Sure. You know, drug substance and drug product development have been a key focus of our work since the very early days. We have done a lot of work over the last four or so years to improve our formulation. We now have a highly concentrated formulation of 200 mg/mL. That puts us in a position where we can deliver our highest dose of 400 mg in 1 single 2 cc injection. That's important both in terms of, you know, making it as comfortable for patients as is possible, and also practically it's important because that's the volume that commercially available autoinjector platforms can deliver.
Our ambition would be to, and we've made the investments not only in the CMC but in, you know, device development as well, to be able to, launch, you know, with an aspiration to launch with a, an autoinjector delivering, you know, in a single injection the dose that we would choose to commercialize.
Excellent. Are there any additional steps or decisions you have to make? Have you decided on device, et cetera? I mean, I guess it's commercially available, so it's...
Yeah
... straightforward, but...
Straightforward might be pushing it a little bit. These are always a little bit tricky things to do in the end, but, yes, we are working with a commercially available platform that is already on the market that other drugs use. There's little in the way of new technical innovation there that is required but, you know, the marriage of the drug substance with the device itself is, you know, it's work, and it's actually technically complicated work. We've got the right partners to help us with that. We know what the regulatory path is, and we have all the steps laid out to be able to prosecute all of that while, you know, getting to the market with that device.

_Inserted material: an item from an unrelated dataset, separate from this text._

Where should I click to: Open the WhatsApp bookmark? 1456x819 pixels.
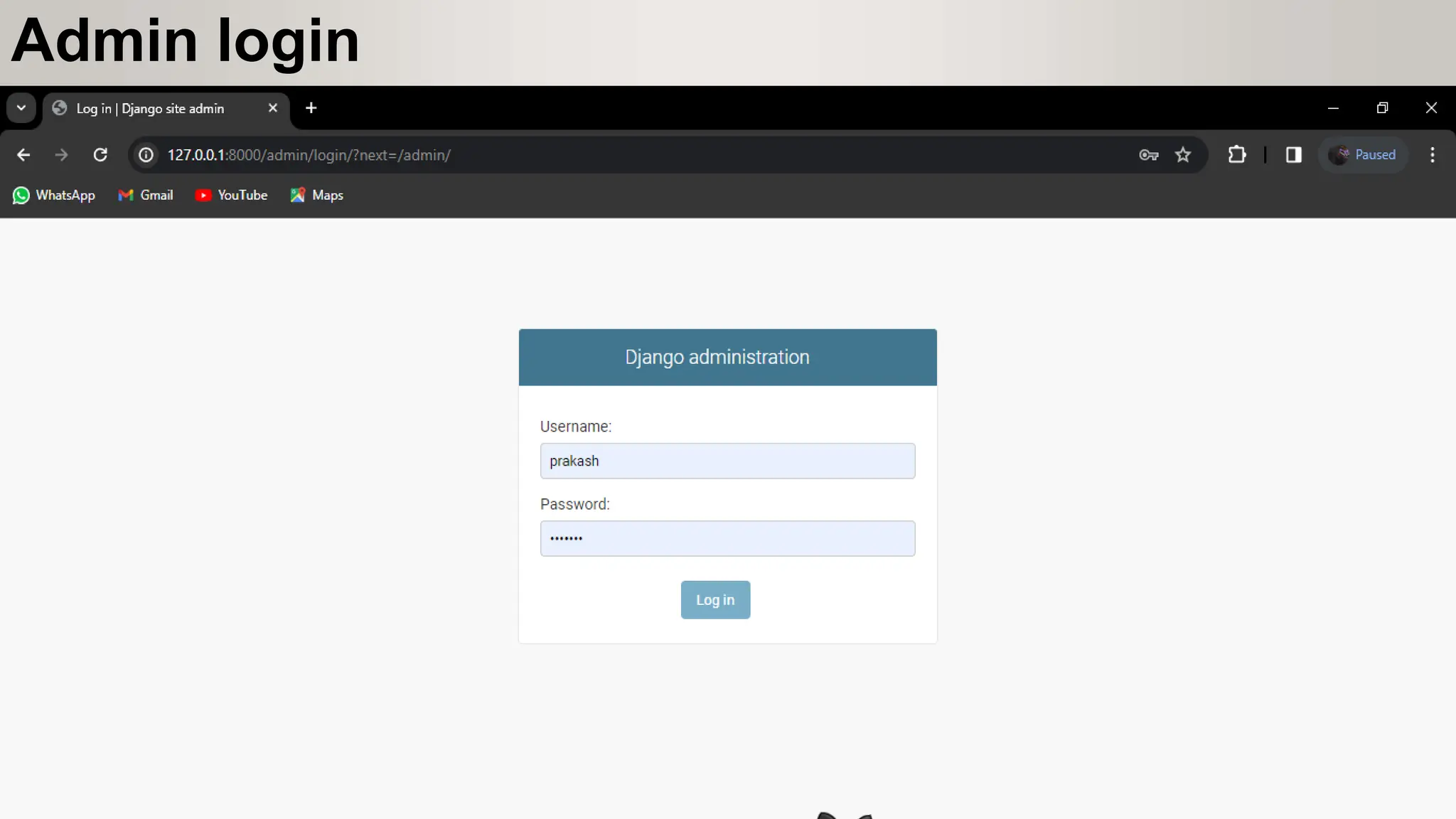[54, 196]
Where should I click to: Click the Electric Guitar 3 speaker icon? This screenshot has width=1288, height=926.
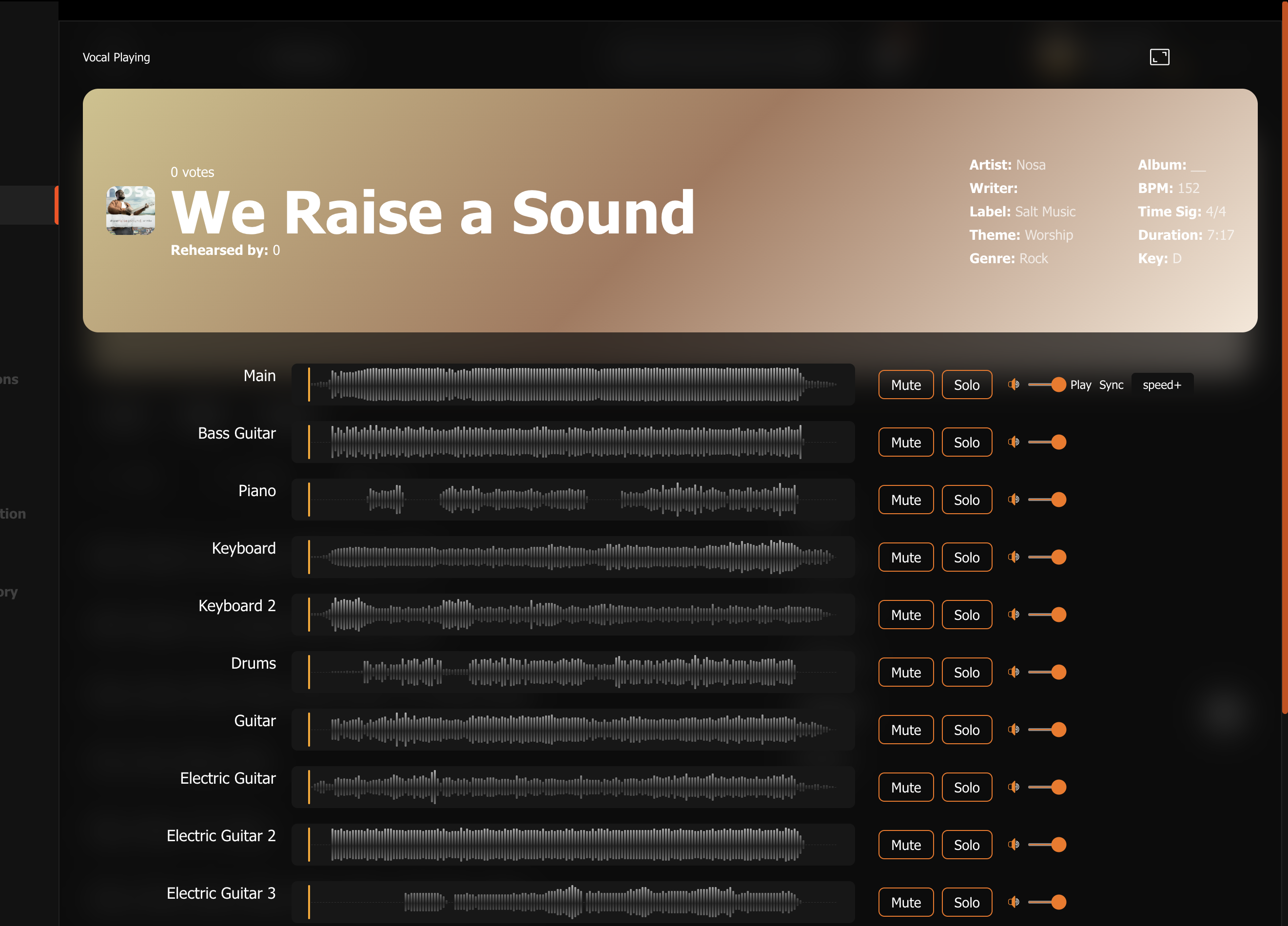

Would that be done in parallel with conducting phase III then, or would you have it ready by the end of this year?
No, it will not be. That will not all-
Okay
... be ready by the end of this year. It's very typical to do all of these steps in parallel with-
Got it.
... the prosecution of your phase III. Yes, that's what we'll be doing.
Okay. Perfect. I think we're gonna be running out of time soon. Could we just close out with the company's latest with respect to its cash position and the runway?
Sure. We ended the last quarter with $341 million of cash. You know, we've signaled that that provides runway through 2027. That provides runway through 2027 as we are prosecuting this Max plan. It allows us. It's gotten to this point where we've delivered two separate phase II programs. It's enabling all the phase III preparations and the initiation of phase IIIs in severe asthma and CRSwNP. It's allowed us to continue to move our phase II program in COPD forward. It's enabled all this CMC and device development work as well.
Excellent. Well, congrats on the progress. Thanks so much again for being here with us.